EDIT: Extra info; I'm running a release build with -O3, also: the original vector needs to be preserved.
Upvotes: 4
Views: 2858
Reputation: 71535
push_back
on int
is extremely efficient. So I would look elsewhere for optimization opportunities.
Nemo's first rule of micro-optimization: Math is fast; memory is slow. Creating a huge vector is very cache-unfriendly.
For example, instead of creating a permutation of the original vector, can you just compute which element you need as you need it and then access that element directly from the original vector?
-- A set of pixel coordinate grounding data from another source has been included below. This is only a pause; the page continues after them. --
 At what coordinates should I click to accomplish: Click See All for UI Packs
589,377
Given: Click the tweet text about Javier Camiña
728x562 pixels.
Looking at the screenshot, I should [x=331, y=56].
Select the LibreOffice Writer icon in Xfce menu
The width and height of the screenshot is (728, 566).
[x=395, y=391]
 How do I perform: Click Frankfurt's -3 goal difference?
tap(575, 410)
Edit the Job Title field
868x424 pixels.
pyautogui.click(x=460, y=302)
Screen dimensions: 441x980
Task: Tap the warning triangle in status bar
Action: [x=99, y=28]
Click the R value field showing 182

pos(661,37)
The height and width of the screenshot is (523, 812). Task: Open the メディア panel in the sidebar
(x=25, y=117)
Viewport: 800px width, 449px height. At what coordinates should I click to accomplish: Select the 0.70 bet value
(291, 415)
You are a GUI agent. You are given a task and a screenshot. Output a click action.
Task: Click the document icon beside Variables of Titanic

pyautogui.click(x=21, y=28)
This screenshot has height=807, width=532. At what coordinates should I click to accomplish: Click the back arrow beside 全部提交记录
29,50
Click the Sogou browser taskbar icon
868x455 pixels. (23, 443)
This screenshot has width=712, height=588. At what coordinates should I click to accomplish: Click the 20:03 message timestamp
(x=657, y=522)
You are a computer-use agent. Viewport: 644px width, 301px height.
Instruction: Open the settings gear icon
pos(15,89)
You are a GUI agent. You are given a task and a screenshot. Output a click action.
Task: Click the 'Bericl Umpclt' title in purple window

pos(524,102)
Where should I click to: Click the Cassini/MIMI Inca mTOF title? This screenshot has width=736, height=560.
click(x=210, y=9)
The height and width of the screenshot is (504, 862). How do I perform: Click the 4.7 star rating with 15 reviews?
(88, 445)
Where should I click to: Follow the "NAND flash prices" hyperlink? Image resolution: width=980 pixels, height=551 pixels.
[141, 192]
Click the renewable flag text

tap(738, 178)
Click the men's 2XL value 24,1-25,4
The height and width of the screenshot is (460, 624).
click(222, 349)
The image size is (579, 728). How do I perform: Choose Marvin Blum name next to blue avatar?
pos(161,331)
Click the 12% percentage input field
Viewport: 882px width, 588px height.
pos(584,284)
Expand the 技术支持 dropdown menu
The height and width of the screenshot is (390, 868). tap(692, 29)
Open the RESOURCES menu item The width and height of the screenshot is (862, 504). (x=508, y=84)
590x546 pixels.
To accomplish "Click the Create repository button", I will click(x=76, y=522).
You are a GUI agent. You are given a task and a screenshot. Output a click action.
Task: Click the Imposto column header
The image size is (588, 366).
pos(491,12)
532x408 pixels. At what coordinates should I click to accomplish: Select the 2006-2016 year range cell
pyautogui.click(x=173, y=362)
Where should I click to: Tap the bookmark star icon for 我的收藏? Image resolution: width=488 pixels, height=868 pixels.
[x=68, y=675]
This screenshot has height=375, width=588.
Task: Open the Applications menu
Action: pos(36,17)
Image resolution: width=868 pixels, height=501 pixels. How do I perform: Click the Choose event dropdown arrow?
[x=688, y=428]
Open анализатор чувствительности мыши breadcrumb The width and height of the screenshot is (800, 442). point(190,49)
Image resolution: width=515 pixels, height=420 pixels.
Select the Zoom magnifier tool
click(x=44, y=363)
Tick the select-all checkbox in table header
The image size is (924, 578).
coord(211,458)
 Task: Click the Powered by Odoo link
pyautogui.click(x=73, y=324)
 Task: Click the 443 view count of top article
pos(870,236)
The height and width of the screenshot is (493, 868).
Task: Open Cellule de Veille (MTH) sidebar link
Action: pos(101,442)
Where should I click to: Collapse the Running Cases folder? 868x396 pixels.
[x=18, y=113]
Similarly, do you really need a vector of random integers? Why not just generate a random number when it is needed? (If you have to remember it for later, then go ahead and push it onto the vector then... But not before.)
push_back
on int
is about as fast as it is going to get. I would bet you could barely notice the difference even if you got rid of the reserve
(because the re-allocation does not happen often and is going to use a very fast bulk copy already). So you need to take a broader view to improve performance.
Upvotes: 2
Reputation: 393134
You can have a look at
move semantics
)std::vector
--> eastl::vector
and some extra link objects).I'd personally not expect much gain if really the vector handling is the bottleneck. I'd really look at parallelizing with (in order of preference):
CPPFLAGS+=-D_GLIBCXX_PARALLEL -fopenmp
)#pragma parallel for
I must be forgetting stuff. O yeah, look here: http://www.agner.org/optimize/
Edit: I always forget the simplest things: Use memcpy/memmove for bulk appending POD elements to pre-allocated vectors.
Upvotes: 4
Reputation: 146940
If you have multiple vectors, you may be able to improve speed by allocating them continuously using a custom allocator. Improving memory locality may well improve the running time of the algorithm.
Upvotes: 1
Reputation: 385194
If you're pre-reserving space then your vector is as fast as an array. You cannot mathematically make it faster; stop worrying and move on to something else!
You may be experiencing slow-down if you're running a "debug build" i.e. where your standard library implementation has optimisations turned off, and debug tracking info turned on.
Upvotes: 3
Reputation: 2363
If you are using Debug version of STL there is a debug overhead (esp. in iterators) in all STL calls.
I would advice to replace STL vector with regular array. If you are using trivially-copyable types you could easily copy multiple elements using memcpy
call.
Upvotes: -3